Positioning political texts with large language models by asking and averaging
Summary
This paper proposes a strikingly simple method for scaling political texts along policy and ideological dimensions: prompt an instruction-tuned LLM (GPT-4, Llama 3, MiXtral, or Aya) to place a short text — a tweet or sentence — on a specified dimension, then average the model’s responses across many such texts to estimate the position of a political actor or longer document. Validated against established benchmarks across US Senators’ tweets, UK party manifestos, and multilingual EU policy speeches, the “ask and average” approach yields position estimates that correlate strongly with conventional measures, suggesting that off-the-shelf LLMs can serve as competent measurement instruments without bespoke training.
Key Contributions
- Introduces an “ask and average” prompting methodology for placing political texts on policy/ideological dimensions using off-the-shelf instruction-tuned LLMs.
- Demonstrates the approach generalizes across multiple LLMs, text genres, and 10 languages without supervised fine-tuning or task-specific training data.
- Provides empirical validation against established political positioning benchmarks across three distinct case studies.
- Offers a methodological alternative to traditional scaling techniques (e.g., Wordscores, Wordfish) within the text-as-data tradition.
Methods
The authors prompt instruction-tuned LLMs to rate where a given short text falls on a specified policy or ideological scale, then aggregate (average) those scores across many texts associated with the same actor or document. The procedure is applied to three corpora: US Senators’ tweets, UK party manifestos parsed into sentences, and EU policy speeches in 10 languages. Estimates are validated by correlating them with established benchmark measures of political positioning. Four LLMs (GPT-4, Llama 3, MiXtral, Aya) are compared.
Findings
- LLM-derived position estimates correlate strongly with benchmark measures across all three case studies.
- The method works robustly across different LLMs, text types, and languages, including in fully multilingual EU speech data.
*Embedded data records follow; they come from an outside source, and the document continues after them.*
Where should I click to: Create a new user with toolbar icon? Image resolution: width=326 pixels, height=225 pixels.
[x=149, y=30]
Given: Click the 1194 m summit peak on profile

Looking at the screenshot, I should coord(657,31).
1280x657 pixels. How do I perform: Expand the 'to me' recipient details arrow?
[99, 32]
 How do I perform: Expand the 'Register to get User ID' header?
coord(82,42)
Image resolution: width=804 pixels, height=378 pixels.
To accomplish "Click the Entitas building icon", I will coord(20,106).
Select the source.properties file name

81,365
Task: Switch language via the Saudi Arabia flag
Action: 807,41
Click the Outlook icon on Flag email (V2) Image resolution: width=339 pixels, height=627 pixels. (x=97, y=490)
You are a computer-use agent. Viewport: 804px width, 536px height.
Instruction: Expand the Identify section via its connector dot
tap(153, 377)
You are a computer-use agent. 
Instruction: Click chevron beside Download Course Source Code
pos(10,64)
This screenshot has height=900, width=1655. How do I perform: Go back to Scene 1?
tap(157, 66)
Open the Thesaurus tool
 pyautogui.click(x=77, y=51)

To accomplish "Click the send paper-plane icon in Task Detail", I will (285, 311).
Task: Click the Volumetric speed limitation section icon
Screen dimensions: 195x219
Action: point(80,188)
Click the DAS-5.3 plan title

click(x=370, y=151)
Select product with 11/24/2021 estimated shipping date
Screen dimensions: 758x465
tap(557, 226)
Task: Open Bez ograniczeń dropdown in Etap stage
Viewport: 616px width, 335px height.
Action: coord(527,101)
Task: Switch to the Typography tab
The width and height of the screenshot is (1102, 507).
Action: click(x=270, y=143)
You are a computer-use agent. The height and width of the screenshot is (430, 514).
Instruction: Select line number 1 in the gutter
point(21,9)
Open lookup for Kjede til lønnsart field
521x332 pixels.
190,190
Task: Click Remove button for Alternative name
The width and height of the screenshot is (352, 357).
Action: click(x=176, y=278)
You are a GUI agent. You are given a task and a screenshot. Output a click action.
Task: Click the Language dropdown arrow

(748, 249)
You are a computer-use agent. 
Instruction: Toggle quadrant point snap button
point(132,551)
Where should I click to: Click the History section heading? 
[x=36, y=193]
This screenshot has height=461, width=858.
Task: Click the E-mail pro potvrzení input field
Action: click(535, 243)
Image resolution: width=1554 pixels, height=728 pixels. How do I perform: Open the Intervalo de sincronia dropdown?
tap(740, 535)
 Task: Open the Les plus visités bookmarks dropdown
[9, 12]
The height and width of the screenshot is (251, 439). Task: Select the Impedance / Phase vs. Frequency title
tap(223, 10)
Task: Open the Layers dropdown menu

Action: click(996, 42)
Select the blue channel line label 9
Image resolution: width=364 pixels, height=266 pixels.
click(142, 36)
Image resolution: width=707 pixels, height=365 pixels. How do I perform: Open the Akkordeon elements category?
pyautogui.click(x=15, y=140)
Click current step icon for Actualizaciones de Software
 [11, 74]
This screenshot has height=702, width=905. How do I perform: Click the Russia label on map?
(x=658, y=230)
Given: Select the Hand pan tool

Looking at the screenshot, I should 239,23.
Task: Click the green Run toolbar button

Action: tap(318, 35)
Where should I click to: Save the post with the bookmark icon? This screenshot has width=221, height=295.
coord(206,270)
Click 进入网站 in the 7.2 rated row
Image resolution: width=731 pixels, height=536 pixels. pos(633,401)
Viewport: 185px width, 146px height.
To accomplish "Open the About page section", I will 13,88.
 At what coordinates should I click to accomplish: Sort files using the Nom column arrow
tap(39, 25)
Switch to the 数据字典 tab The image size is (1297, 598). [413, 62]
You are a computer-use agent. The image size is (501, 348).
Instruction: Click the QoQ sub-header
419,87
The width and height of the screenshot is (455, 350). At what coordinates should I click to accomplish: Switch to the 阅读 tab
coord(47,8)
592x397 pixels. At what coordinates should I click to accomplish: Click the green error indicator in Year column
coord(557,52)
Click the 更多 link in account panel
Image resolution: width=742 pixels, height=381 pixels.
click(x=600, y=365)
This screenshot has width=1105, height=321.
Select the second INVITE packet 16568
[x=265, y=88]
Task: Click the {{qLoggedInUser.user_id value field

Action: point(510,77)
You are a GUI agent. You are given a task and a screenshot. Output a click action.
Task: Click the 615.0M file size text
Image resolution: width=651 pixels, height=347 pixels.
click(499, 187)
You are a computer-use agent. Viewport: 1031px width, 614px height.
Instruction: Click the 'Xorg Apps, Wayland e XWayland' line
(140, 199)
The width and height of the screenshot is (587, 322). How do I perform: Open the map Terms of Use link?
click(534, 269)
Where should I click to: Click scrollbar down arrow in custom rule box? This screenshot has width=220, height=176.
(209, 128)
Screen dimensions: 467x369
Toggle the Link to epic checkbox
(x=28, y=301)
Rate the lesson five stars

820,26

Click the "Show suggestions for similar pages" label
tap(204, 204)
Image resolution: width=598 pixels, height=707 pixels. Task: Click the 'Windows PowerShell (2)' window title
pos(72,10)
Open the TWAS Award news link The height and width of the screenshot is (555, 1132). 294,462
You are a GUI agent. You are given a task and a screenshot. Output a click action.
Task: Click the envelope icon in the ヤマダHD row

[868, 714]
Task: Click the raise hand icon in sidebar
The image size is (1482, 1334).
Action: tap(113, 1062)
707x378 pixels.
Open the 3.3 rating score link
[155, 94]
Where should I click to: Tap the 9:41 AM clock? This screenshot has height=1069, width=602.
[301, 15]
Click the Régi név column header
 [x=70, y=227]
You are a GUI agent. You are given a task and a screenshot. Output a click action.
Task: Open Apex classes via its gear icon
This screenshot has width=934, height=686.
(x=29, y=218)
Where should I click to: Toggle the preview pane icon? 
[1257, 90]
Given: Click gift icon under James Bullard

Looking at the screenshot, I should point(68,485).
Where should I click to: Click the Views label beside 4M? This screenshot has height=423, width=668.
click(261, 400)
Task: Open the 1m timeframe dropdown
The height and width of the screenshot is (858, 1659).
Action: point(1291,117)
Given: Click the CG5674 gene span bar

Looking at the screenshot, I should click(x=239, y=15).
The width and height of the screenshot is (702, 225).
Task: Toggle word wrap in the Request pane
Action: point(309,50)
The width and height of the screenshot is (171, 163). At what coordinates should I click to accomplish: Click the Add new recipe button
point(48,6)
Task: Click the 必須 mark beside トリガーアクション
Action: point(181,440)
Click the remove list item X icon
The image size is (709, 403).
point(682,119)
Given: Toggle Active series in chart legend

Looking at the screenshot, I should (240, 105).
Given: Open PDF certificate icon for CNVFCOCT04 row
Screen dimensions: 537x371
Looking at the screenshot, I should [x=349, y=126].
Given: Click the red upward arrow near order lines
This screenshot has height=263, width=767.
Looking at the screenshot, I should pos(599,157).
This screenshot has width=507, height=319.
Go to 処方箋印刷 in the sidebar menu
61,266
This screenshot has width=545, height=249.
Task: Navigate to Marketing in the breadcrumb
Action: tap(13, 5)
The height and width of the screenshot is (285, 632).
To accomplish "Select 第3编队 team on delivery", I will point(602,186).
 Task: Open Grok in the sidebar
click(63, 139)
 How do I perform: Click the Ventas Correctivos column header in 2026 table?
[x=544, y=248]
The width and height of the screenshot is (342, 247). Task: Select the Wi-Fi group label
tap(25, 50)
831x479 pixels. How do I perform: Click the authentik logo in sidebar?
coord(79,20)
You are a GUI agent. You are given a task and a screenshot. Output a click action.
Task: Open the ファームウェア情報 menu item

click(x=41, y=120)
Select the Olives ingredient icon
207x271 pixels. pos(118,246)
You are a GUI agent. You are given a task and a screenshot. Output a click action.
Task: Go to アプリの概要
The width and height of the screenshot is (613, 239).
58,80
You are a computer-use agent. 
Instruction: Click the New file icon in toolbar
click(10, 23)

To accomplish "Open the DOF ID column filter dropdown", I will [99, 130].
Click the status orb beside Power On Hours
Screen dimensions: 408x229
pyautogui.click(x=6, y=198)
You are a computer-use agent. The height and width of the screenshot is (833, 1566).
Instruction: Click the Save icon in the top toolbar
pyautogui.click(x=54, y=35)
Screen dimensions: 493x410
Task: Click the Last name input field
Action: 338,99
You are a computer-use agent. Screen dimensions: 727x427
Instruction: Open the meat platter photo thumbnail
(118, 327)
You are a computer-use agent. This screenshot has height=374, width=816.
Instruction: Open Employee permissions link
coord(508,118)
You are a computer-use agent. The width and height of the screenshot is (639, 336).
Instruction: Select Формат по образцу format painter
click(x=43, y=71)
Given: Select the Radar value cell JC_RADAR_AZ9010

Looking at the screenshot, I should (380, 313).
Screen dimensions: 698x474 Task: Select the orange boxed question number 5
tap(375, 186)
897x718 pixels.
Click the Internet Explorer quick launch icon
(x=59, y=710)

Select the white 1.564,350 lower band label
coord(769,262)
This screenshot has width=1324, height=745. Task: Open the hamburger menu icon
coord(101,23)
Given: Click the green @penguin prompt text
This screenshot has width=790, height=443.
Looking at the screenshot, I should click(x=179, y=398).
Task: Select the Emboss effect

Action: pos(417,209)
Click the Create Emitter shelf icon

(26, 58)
- Averaging across many short-text judgments produces stable, actor- or document-level estimates from inherently noisy individual ratings.
Connections
This paper is closely related to broader efforts using LLMs as measurement tools for political and ideological content, including work on ideological scaling and classification such as DiGiuseppe2026-pu, DiGiuseppe2025-es, and Tornberg2025-ir. It also speaks to the wider methodological agenda on validating LLMs as social-science instruments seen in Balluff2026-if and Tan2024-vl, and connects to studies probing LLMs’ own political dispositions like DeVerna2025-dl.